-- Excerpt --
[start]
You’ll remember a few weeks ago I blogged about how to ride a change of bend? If you feel that the circle sequence is going wrong at the change of rein, break down the change of bend and ensure you are switching from position left to position right (or vice versa) to allow your horse to change their bend and are supporting them as they do.

Now that the circles are hopefully feeling similar in shape and fairly round, we can step it up a notch. Try counting the number of strides you get on each half circle in the exercise. You want to get the same number. This means that your circles are round and not egg-shaped, and that your right and left circles are the same size. You’ll also discover if the change of rein between the circles affects the size and shape of your circles.

It sounds like a simple exercise, but the fact you’re working away from the fence means you as a rider, need to support your horse more as they will more often than not drift towards the fence. Which should mean that you notice any weakness in your aids. It also serves to improve your horse’s symmetry and suppleness hugely.

Pole Triangles

This is a pole layout I did a few weeks ago now with clients, which had numerous exercises within it to benefit a wide range of horses and riders. Lay out a triangle of poles, then place a pole four foot away from each pole. Then build another triangle with outer poles next to it, so that there are three trotting poles in the centre.

The first exercise I used with my riders was in their warm up, getting them to trot and canter between a pair of poles. This really helped identify any crookedness in the horse, and encouraged the riders to minimise their inside rein aids. Initially, I only had them riding through one pair of poles but towards the end of the warm up I got some riders to ride an arc through the two tramlines on one side of the formation, a bit like a shallow loop. This started to get the horses stepping under with the inside hind and using it correctly because they couldn’t drift through their outside shoulder due to the second pair of poles.

Just by using these poles in the warm up I found both horse and rider were more focused and their way of going improved by making them straighter.

The next exercise I utilised was getting my combinations to trot over the tramlines and then over the apex of the triangle. The tramlines were set as trot poles, and both horse and rider had to be accurate to the apex. I had my riders ride across the pole layout from various points, integrating the poles into their flatwork circles and shapes. This means the horses are less likely to anticipate the exercise and the rider can then take the benefit of the polework onto their flatwork and feel the improvement immediately.
[end]
-- Extracted material --
[start]
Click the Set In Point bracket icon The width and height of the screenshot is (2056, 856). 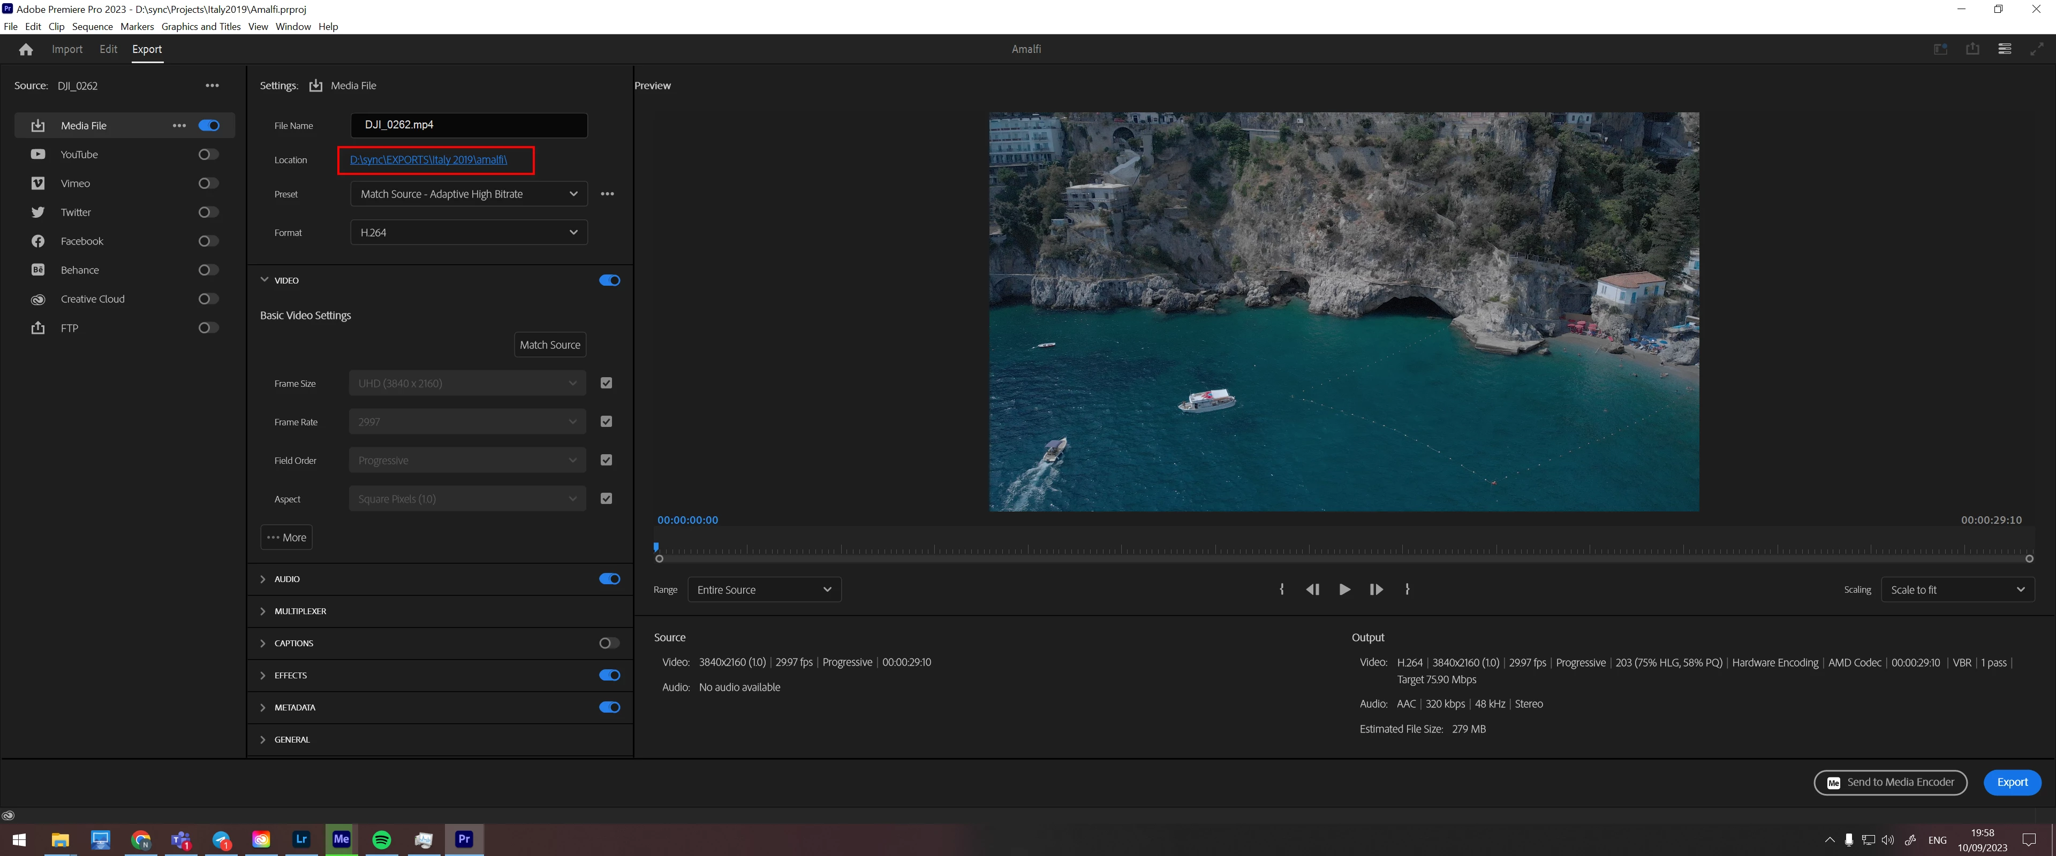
[end]
[start]
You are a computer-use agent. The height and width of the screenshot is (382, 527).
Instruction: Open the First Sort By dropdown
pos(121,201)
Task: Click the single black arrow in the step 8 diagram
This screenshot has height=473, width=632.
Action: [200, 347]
[end]
[start]
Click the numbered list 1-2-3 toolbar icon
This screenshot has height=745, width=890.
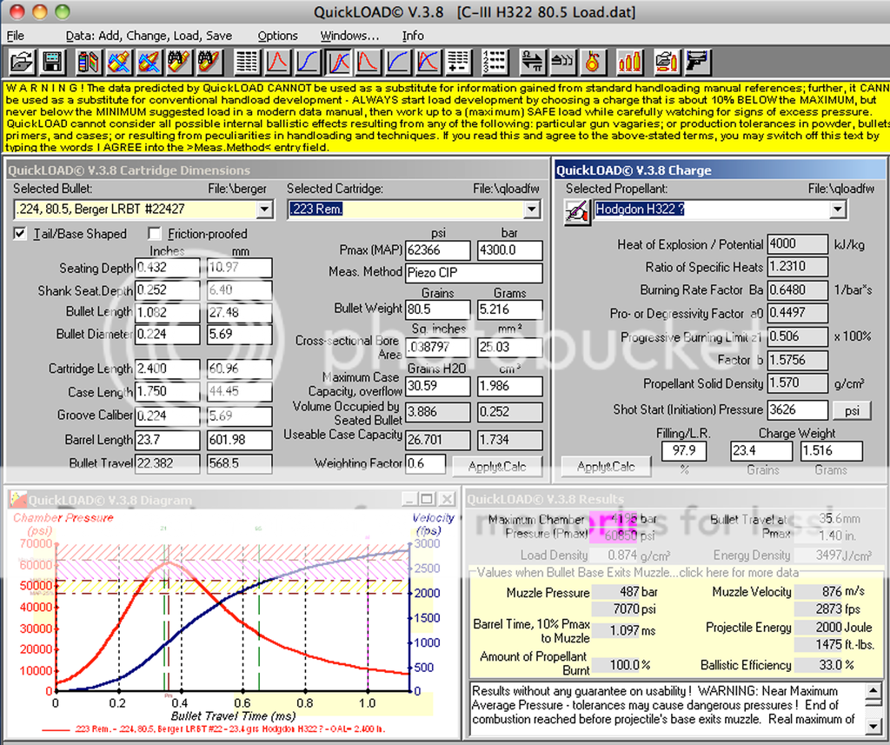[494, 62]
[end]
-- Set problem 1 --
In the riding exercises excerpt, how far from each pole of the triangle should the additional pole be placed?
-- Set problem 2 --
Carry on the riding exercises excerpt from its last sentence.

-- Final result 1 --
Four foot away from each pole.

-- Final result 2 --
If a horse persistently drifts one way or the other over the poles it tells you which hind leg is stronger, which leads me to developing some exercises to improve them. Likewise, it can help to identify any asymmetry in the rider’s seat or aids.

You can also ride from the apex to the trot poles, which is a harder accuracy question because the poles draw the horse away from the point, rather then funnelling them towards the apex.

With my more balanced horses and riders I rolled the tramlines out so they were nine foot apart, which meant they could canter over the poles and apexes.

To add a layer of difficulty to this route, some riders rode curves through the triangles, entering over the trot poles of one triangle, trotting the three trot poles in the centre before either trotting out over the apex, or left or right over another pair of poles.

The final route I had my riders take was along the length of the pole formation; trotting over an apex, over three trot poles and then over the other apex. This was a good test of their straightness, and by removing the middle pole of the trio it could be cantered.

Basically, have a play around with these pole triangles, taking as many different routes as you can, focusing on riding rhythmically, accurately, aiming to the centre of each pole, and straight. You should feel your horse’s cadence and balance improve as they start to lift their feet higher over the poles, lift through their abdominals, lighten the forehand, improve their proprioception and become more interested in their work.

Rhythm

Rhythm is the first stage in the Scales of Training, so I thought it was worth writing a blog post about it so that everyone understands the equestrian version of the word.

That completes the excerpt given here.